• tal
    link
    fedilink
    English
    arrow-up
    4
    ·
    edit-2
    7 months ago

    On the other hand, there are things that a human artist is utterly awful at, that LLM-based generative AIs are amazing at. I mentioned that LLMs are great at producing works in a given style, can switch up virtually effortlessly. I’m gonna do a couple Spiderman renditions in different styles, takes about ten seconds a pop on my system:

    Spiderman as done by Neal Adams:

    Spiderman as done by Alex Toth:

    Spiderman in a noir style done by Darwyn Cooke:

    Spiderman as done by Roy Lichtenstein:

    Spiderman as painted by early-19th-century American landscape artist J. M. W. Turner:

    And yes, I know, fingers, but I’m not generating a huge batch to try to get an ideal image, just doing a quick run to illustrate the point.

    Note that none of the above were actually Spiderman artists, other than Adams, and that briefly.

    That’s something that’s really hard for a human to do, given how a human works, because for a human, the style is a function of the workflow and a whole collection of techniques used to arrive at the final image.

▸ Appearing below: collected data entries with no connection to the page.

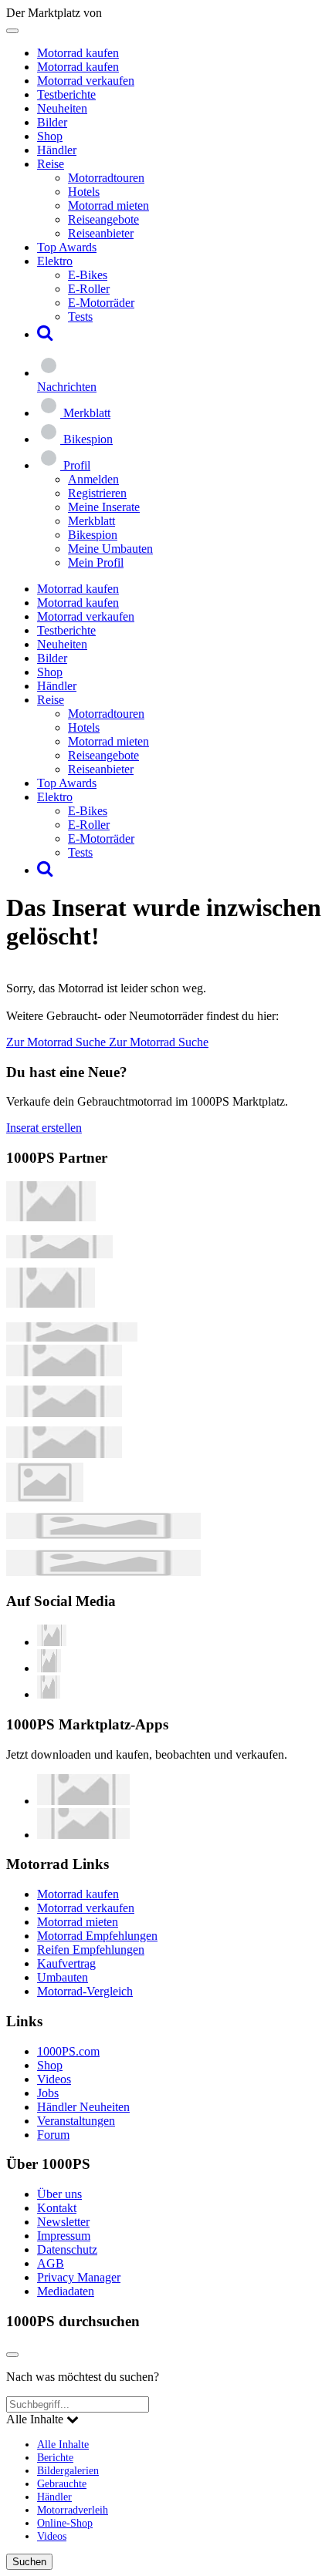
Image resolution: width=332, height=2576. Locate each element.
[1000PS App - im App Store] (83, 1800)
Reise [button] (50, 163)
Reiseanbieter (101, 233)
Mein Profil (96, 562)
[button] (45, 334)
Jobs (48, 2093)
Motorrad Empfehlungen (97, 1935)
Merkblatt (91, 520)
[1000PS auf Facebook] (49, 1668)
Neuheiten (62, 108)
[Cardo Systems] (64, 1453)
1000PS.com (68, 2051)
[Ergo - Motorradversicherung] (103, 1534)
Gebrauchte (61, 2483)
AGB (50, 2263)
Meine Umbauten (110, 548)
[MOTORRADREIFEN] (59, 1254)
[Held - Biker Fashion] (50, 1303)
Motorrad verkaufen (85, 80)
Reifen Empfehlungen (90, 1949)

Stable Diffusion doesn’t care about techniques, how the image got the way it is – it only looks at the output of those workflows in its training corpus. So for Stable Diffusion, creating an image in a variety of styles or mediums – even ones that are normally very time-consuming to work in – is easy as pie, whereas for a single human artist, it’d be very difficult.

    I think that that particular aspect is what gets a lot of artists concerned. Because it’s (relatively) difficult for humans to replicate artistic styles, artists have treated their “style” as something of their stock-in-trade, where they can sell someone the ability to have a work in their particular style resulting from their particular workflow and techniques that they’ve developed. Something for which switching up styles is little-to-no barrier, like LLM-based generative AIs, upends that business model.

    Both of those are things that a human viewer might want. I might want to say “take that image, but do it in watercolor” or “make that image look more like style X, blend those two styles”. LLMs are great at that. But I equally might want to say “show this scene from another angle with the characters doing something else”, and that’s something that human artists are great at.